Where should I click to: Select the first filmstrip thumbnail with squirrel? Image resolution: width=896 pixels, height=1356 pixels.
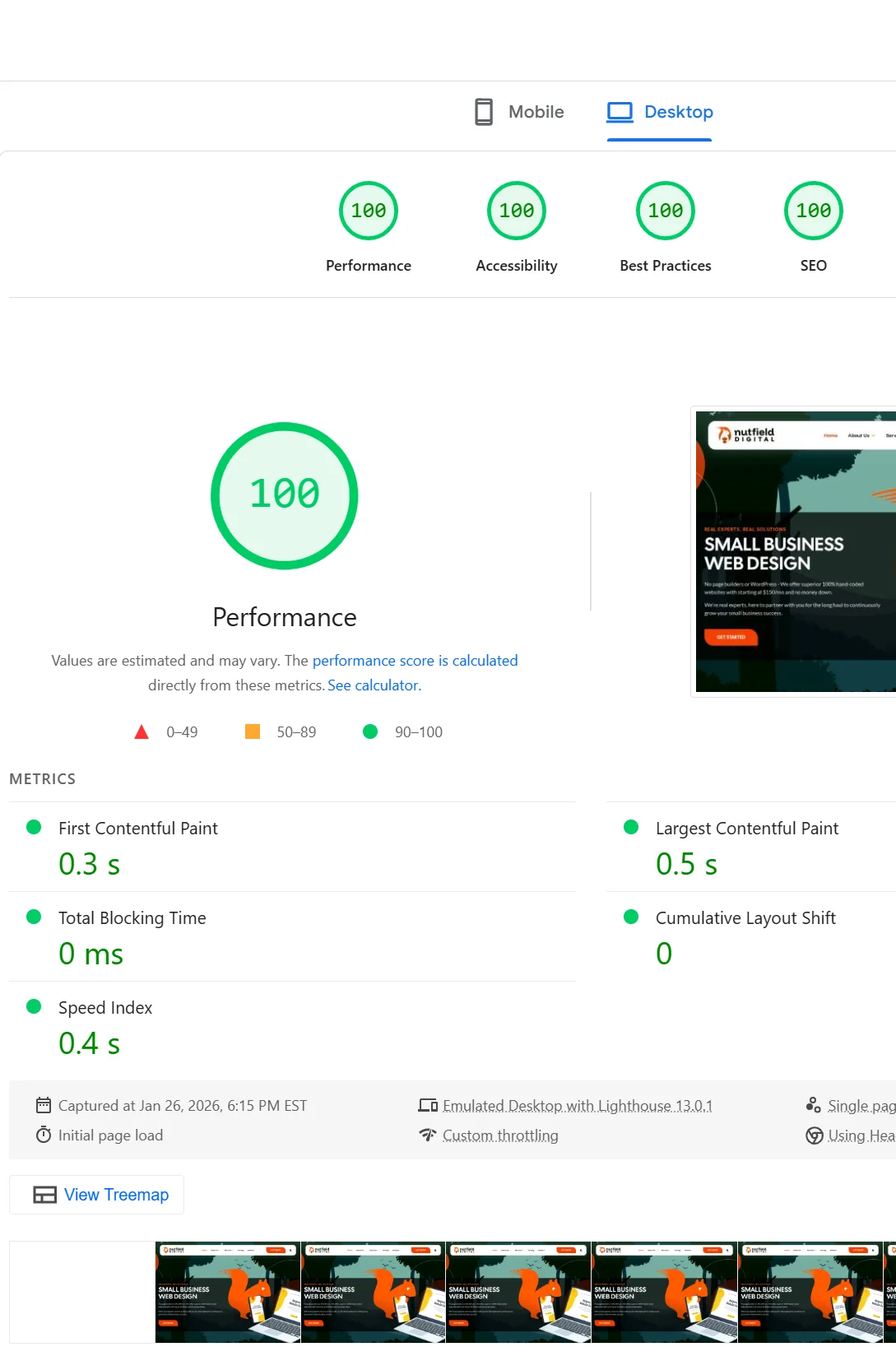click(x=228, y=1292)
==
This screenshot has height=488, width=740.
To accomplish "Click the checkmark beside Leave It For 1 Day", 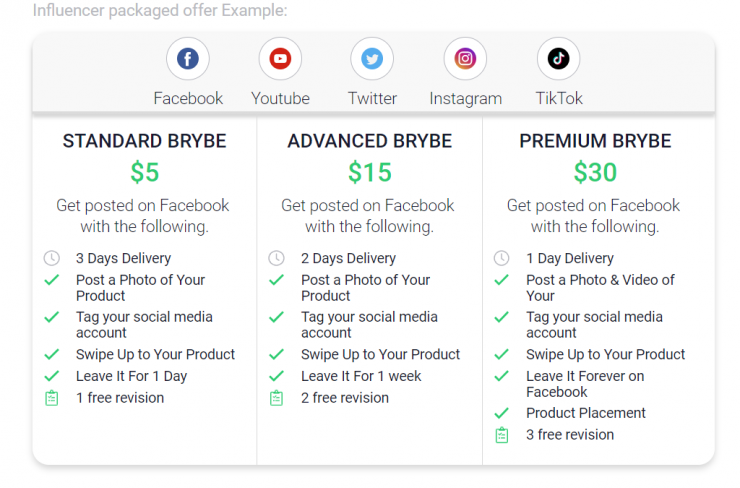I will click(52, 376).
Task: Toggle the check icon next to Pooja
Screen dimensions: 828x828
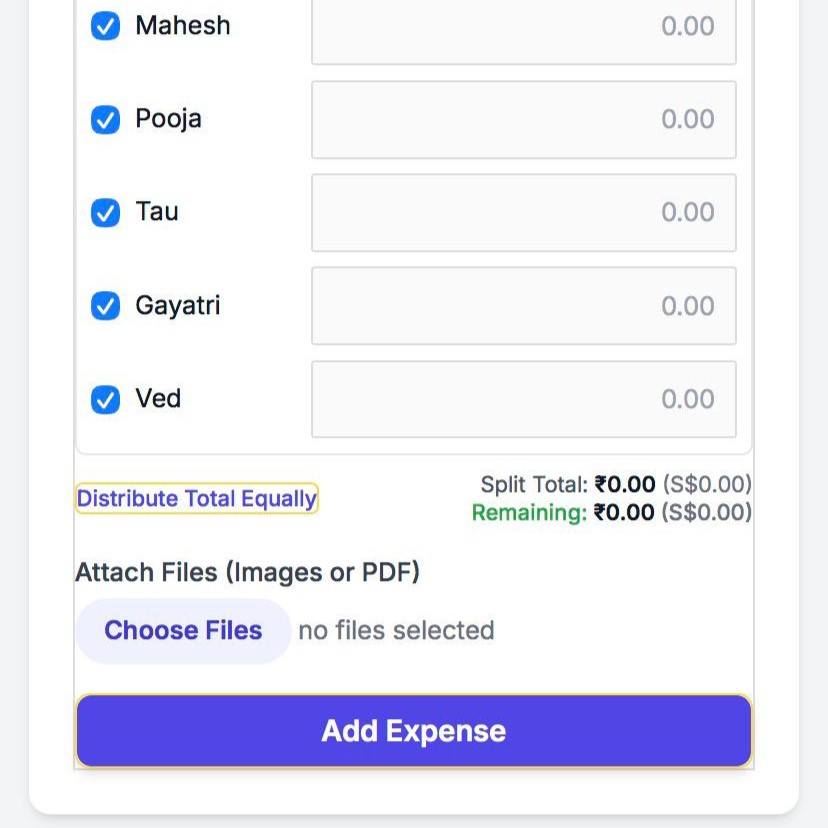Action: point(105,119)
--
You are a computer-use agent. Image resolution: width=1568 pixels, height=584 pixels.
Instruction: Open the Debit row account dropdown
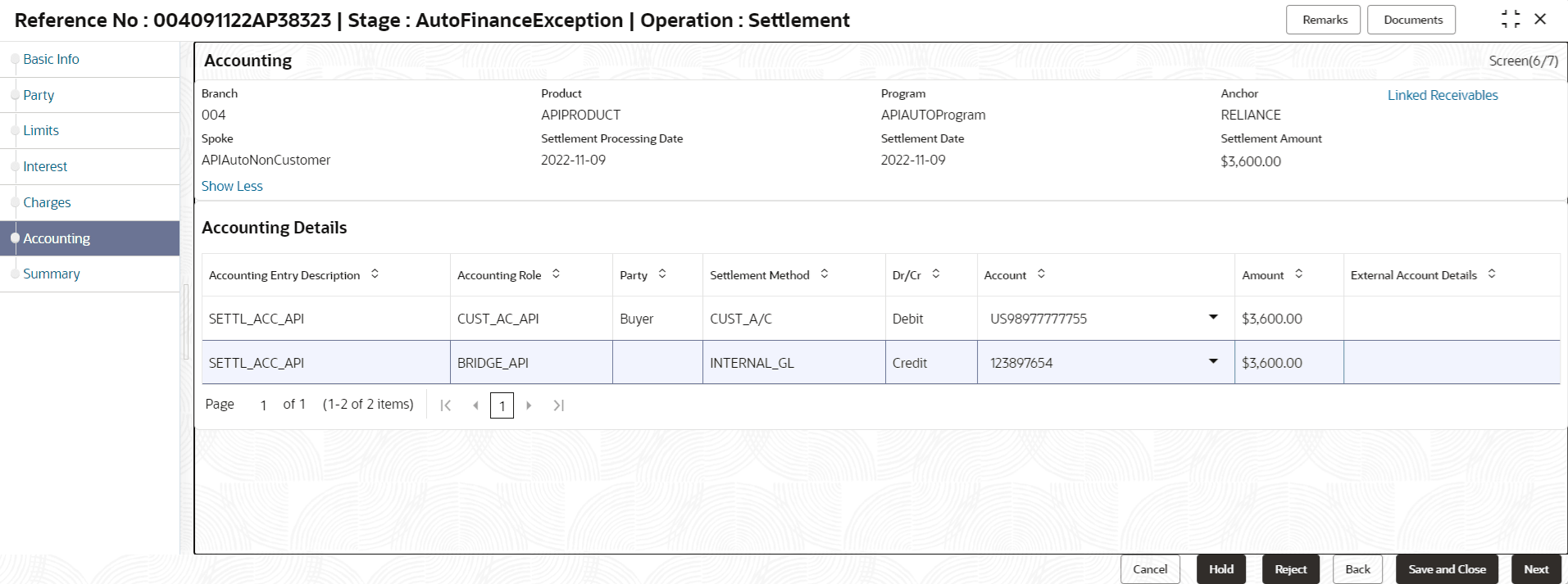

# Activity:
Copy exactly the stretch of data above from the line with "You are a computer-use" through the line with "Instruction: Open the", and omit all other lines.

# Output of the task:
You are a computer-use agent. Image resolution: width=1568 pixels, height=584 pixels.
Instruction: Open the Debit row account dropdown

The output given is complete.